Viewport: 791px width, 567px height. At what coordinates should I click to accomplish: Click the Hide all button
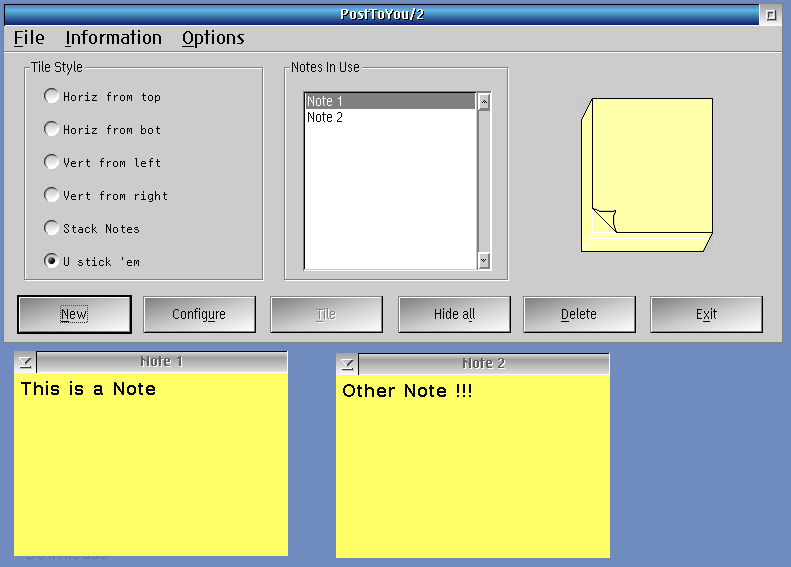(x=454, y=314)
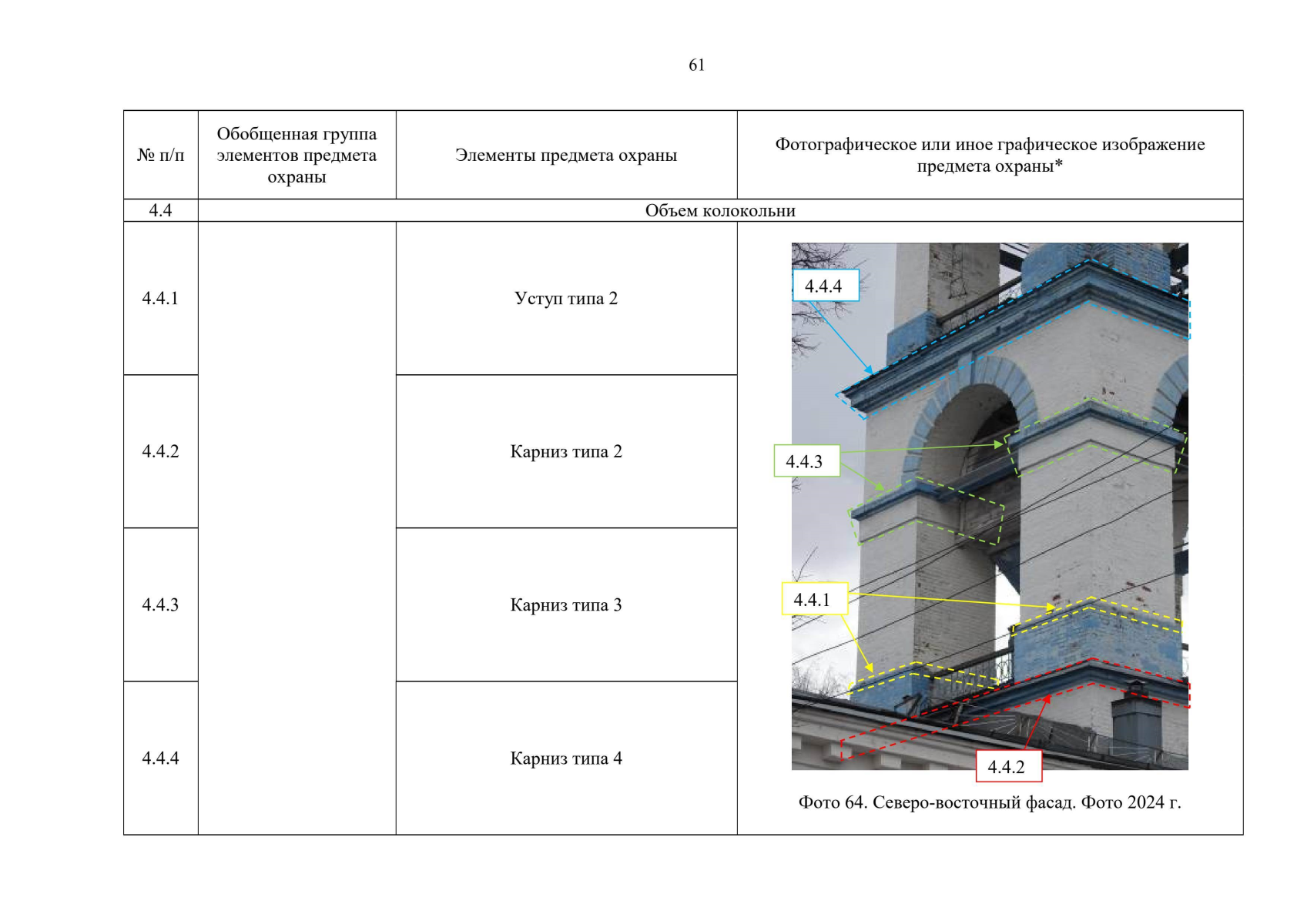Click the green 4.4.3 callout on photo
Viewport: 1307px width, 924px height.
click(x=806, y=461)
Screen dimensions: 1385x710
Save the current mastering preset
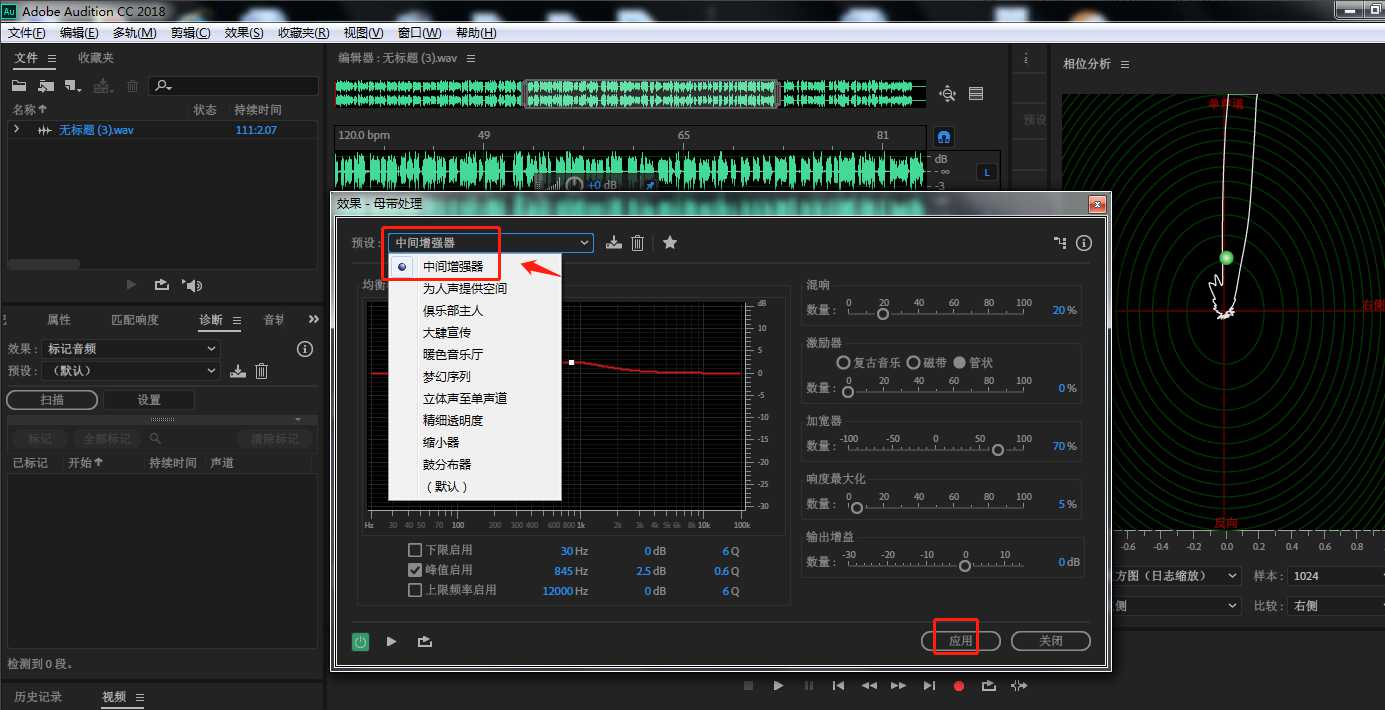613,242
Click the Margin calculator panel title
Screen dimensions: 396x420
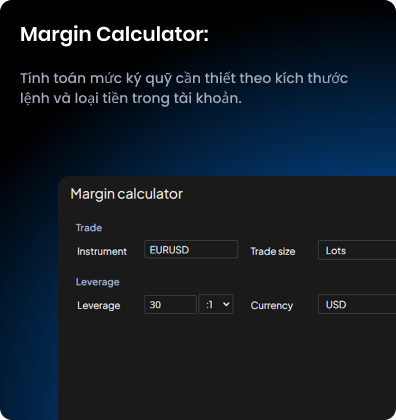tap(127, 194)

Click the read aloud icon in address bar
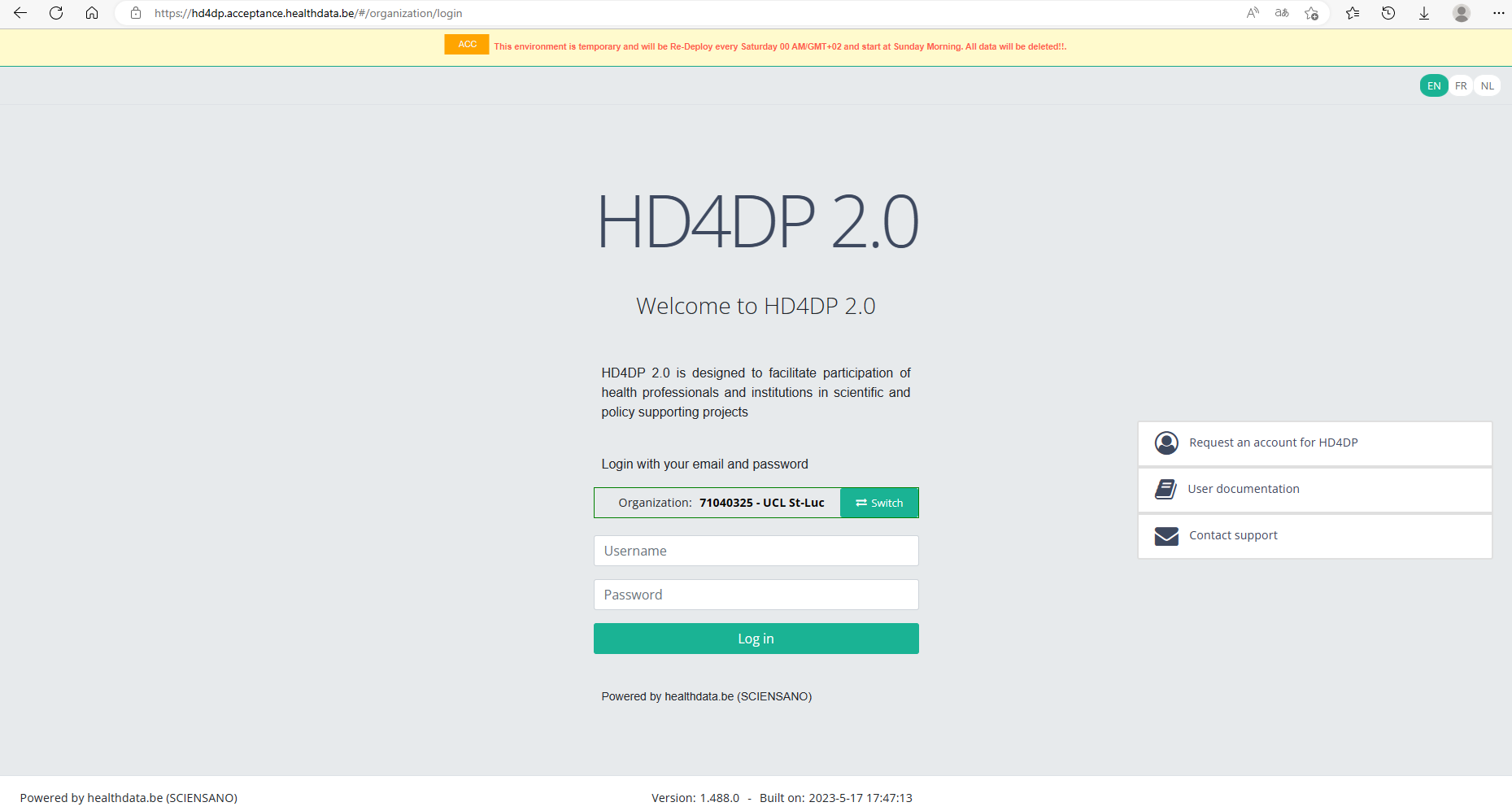click(1253, 13)

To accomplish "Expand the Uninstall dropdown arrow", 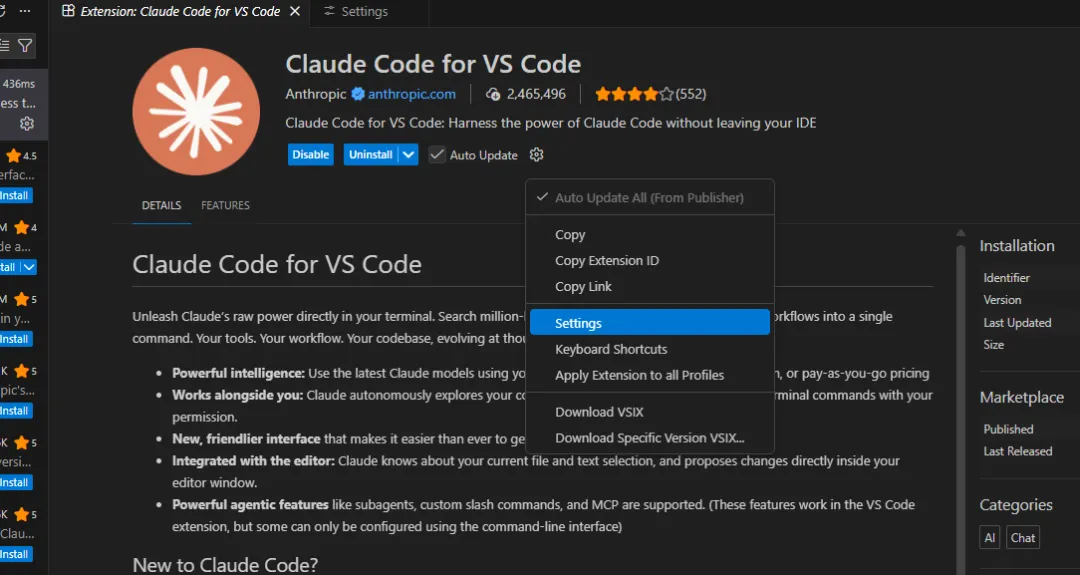I will (x=408, y=155).
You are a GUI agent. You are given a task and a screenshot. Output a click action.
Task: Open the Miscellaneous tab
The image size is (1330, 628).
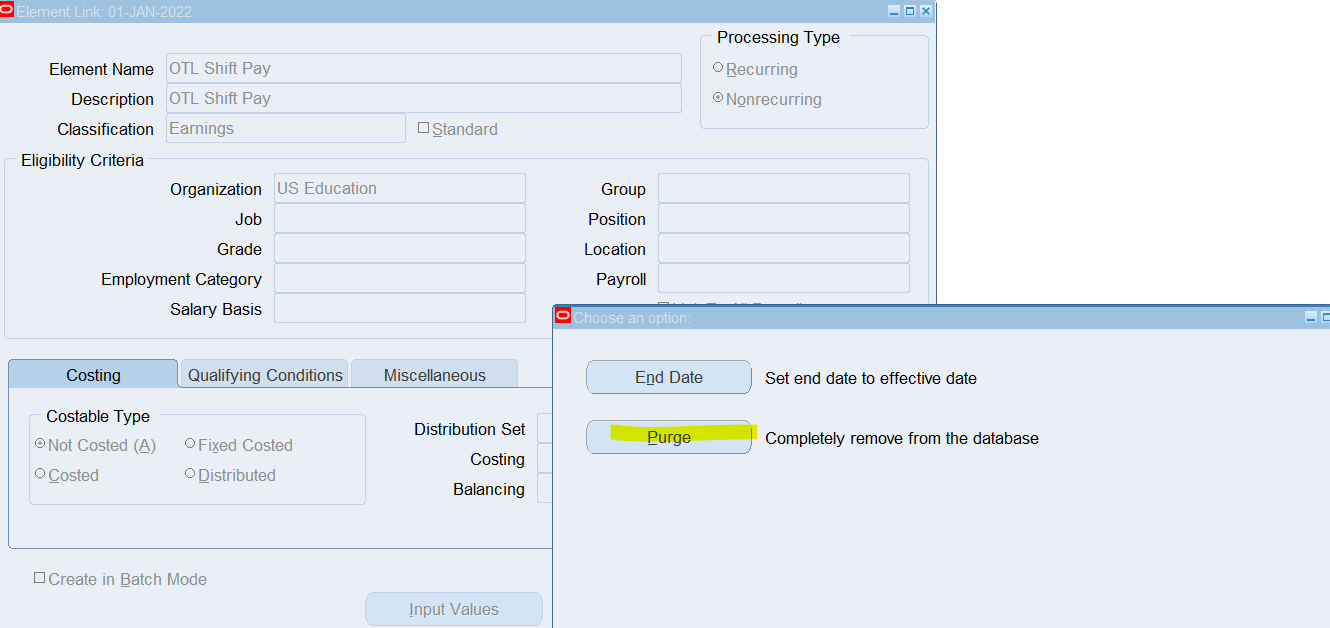pos(434,375)
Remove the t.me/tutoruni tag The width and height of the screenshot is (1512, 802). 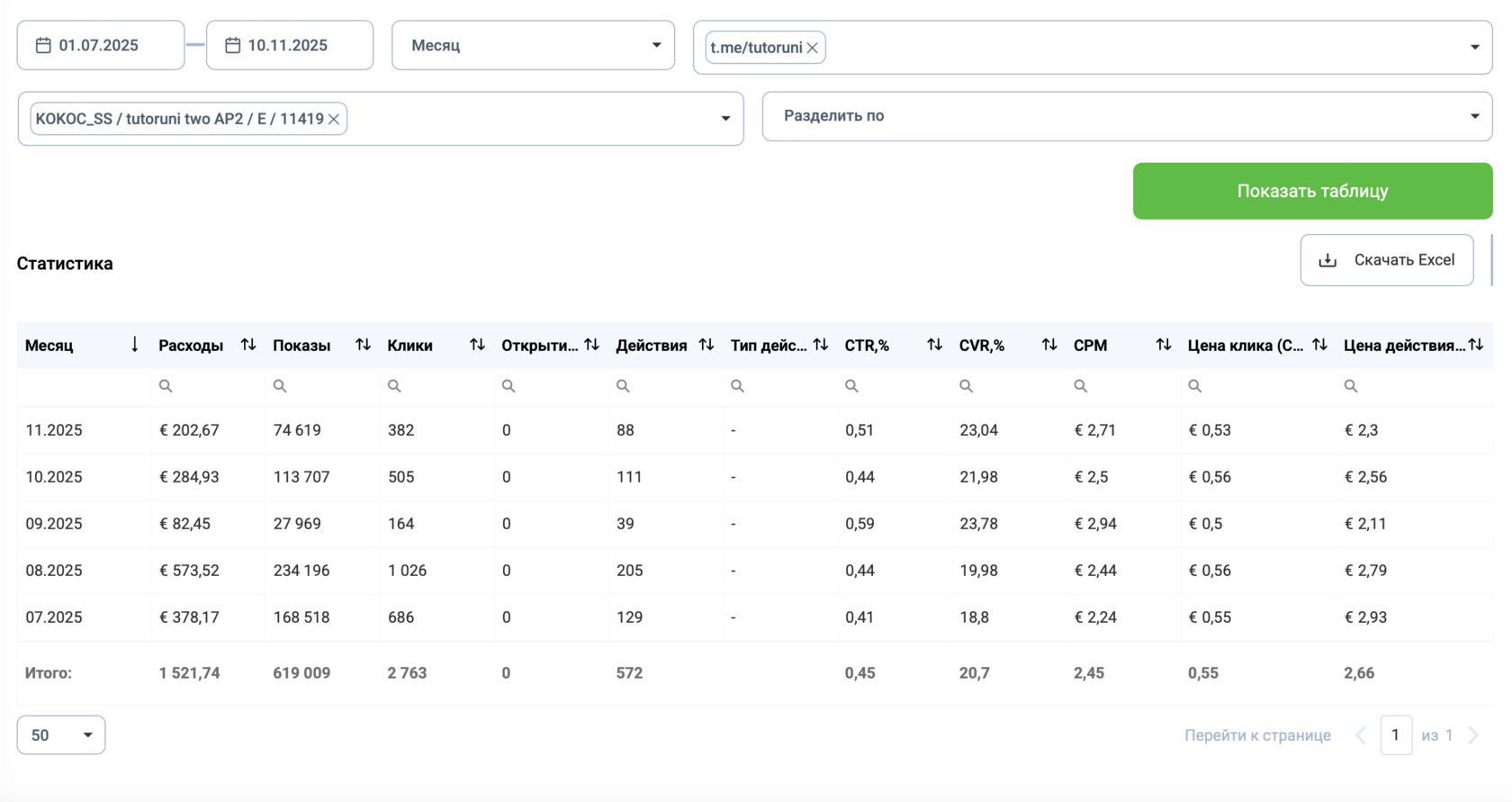tap(813, 48)
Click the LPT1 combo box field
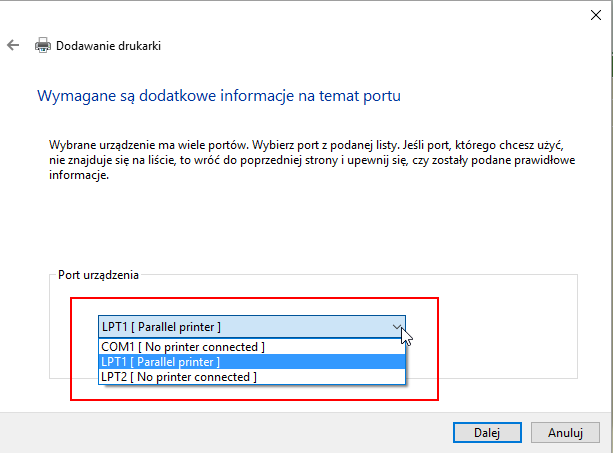This screenshot has height=453, width=613. tap(252, 327)
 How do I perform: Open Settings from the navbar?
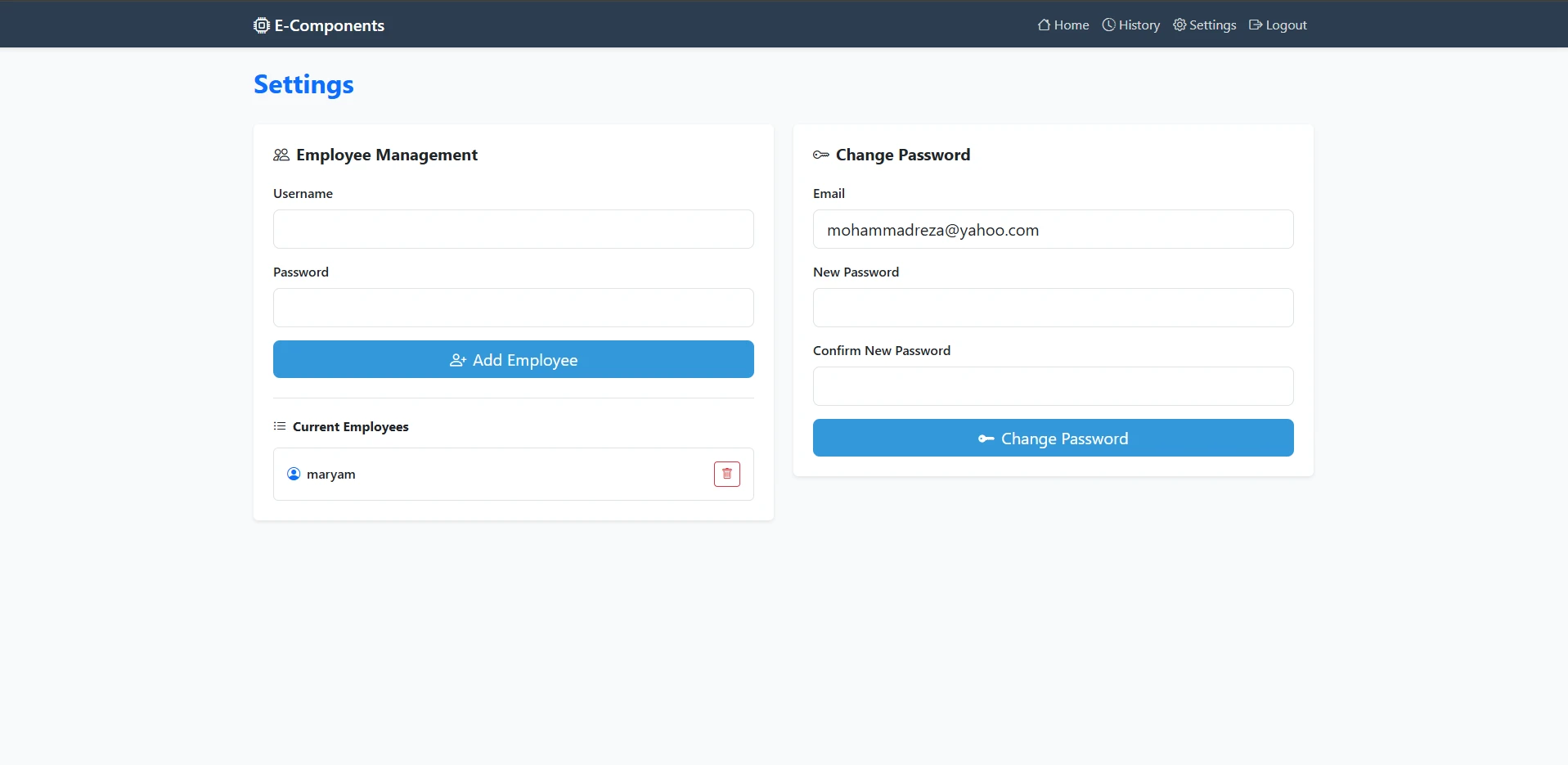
■ ■ ■ ■ ■
§ INSTRUCTIONS TO FOLLOW: Among the records above, which lines hold the word "Open"? Copy each one.

§ WRITTEN ANSWER:
Task: Open the Miscellaneous tab
 How do I perform: Open Settings from the navbar?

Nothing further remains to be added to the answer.